Still, so soppy a western liberal am I that I would defend to the last ditch the right of Pope Benedict XVI to say what he has to say – not, you understand, as the Truth but as a "contribution to the debate". In fact, I would also support some of the particular points he made when directing the attention of his Scottish bishops to things they need to battle against. No more than he do I consider it should be illegal for Catholic adoption agencies to refuse custom from gay couples; the agencies are entitled to disapprove of homosexuality if they wish, quite apart from the fact their Church instructs them to do so, and there are other places where gay couples can go. Nor would I approve of Scotland making any move to abolish separate Catholic schooling so long as Catholics want it – and all the evidence is that they do.

Soppy as my liberalism is, I fear a time is near when it will just have to get savvier, not to say sterner. The liberating forces of my youth have, by the time of my middle age, themselves become oppressive. I need look no further than Harriet Harman's obnoxious Equality Bill, now pending before parliament, to see one man's tolerance turn into another woman's tyranny. Its declared purpose is "not only to build a new economic order but a new social order". I think I have read this sort of thing before – but perhaps, as I have already mentioned Communism and Nazism, I need labour the point no further.

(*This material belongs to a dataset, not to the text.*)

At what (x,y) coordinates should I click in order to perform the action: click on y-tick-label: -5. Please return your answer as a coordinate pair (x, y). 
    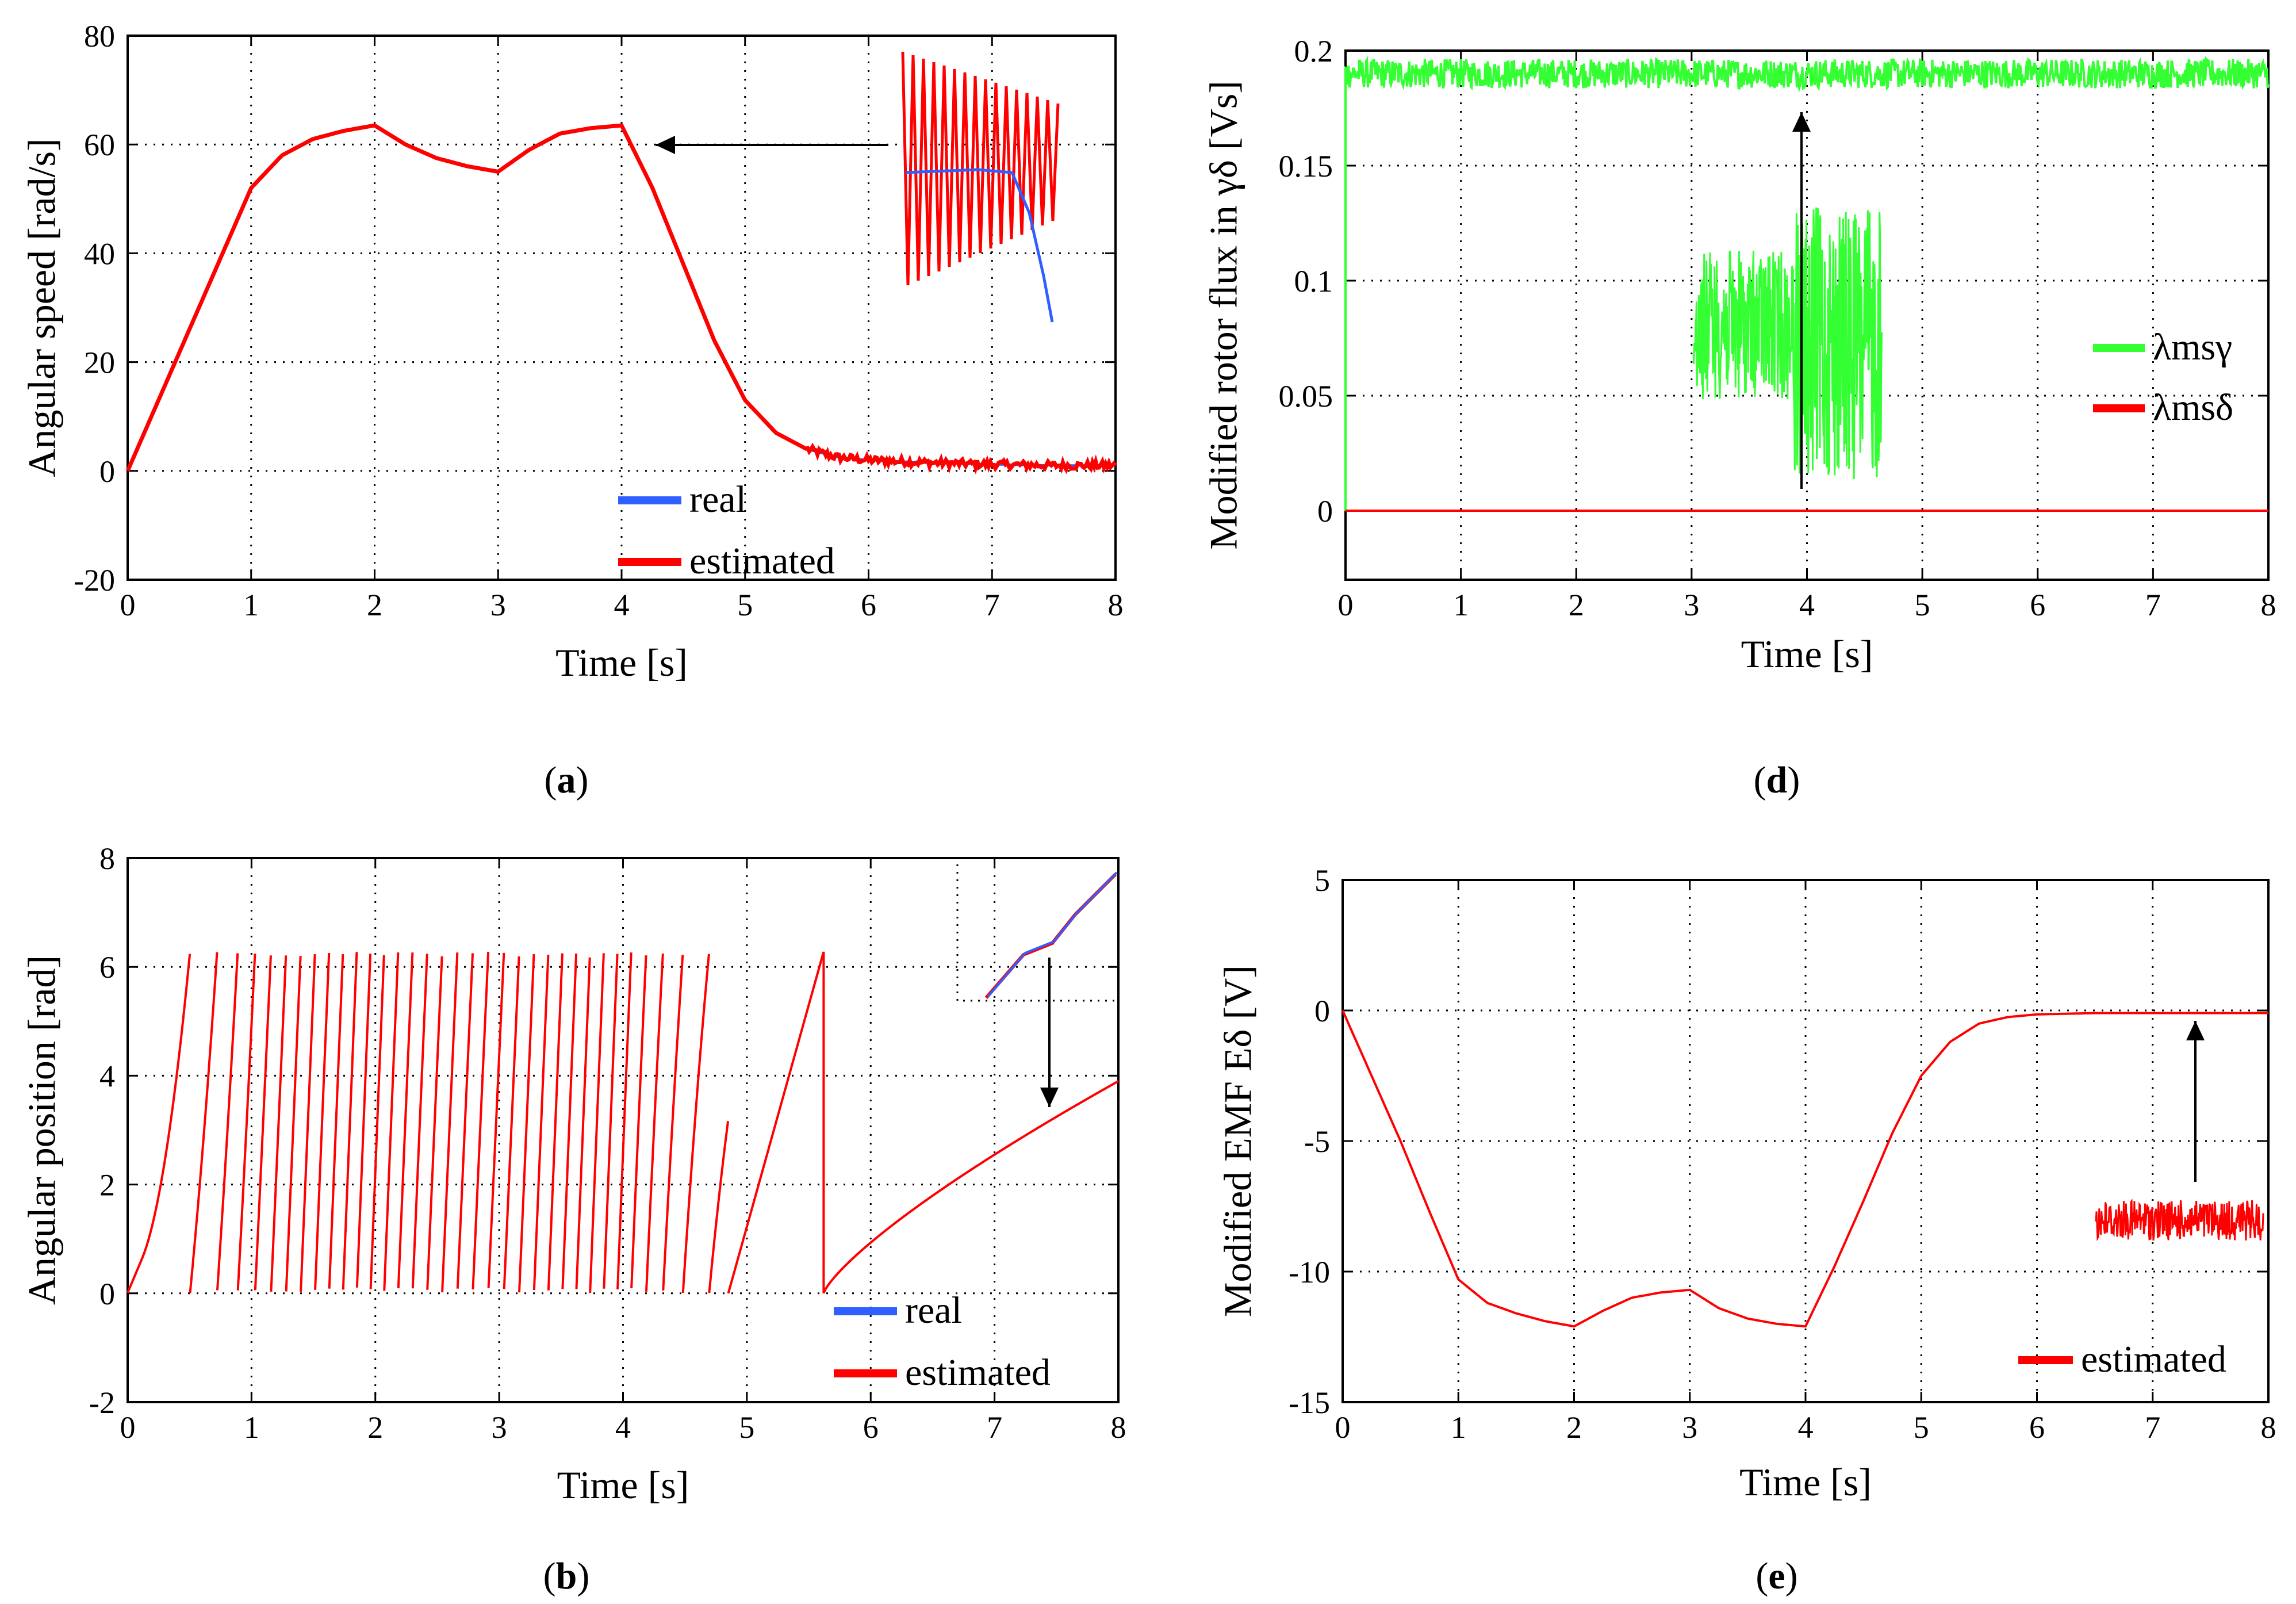
    Looking at the image, I should click on (1317, 1142).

It is typical of the way socialists, having been forced to forget their ruinous economics, seek a new sphere for their control freakery in trying to impose on each of us a uniform personal morality fashioned to their liking. In Scotland, the potential of this is, if anything, worse than in England. Not only have the ruinous economics never at heart been abandoned: all parties would still pursue them if they could. But it has long been accepted by most Scots that the state knows best about everything, even as its manifest failures stare them in the face. If no other public figure is going to point out the folly and peril of all this, then it will have to be an 83-year-old German celibate sitting in Rome.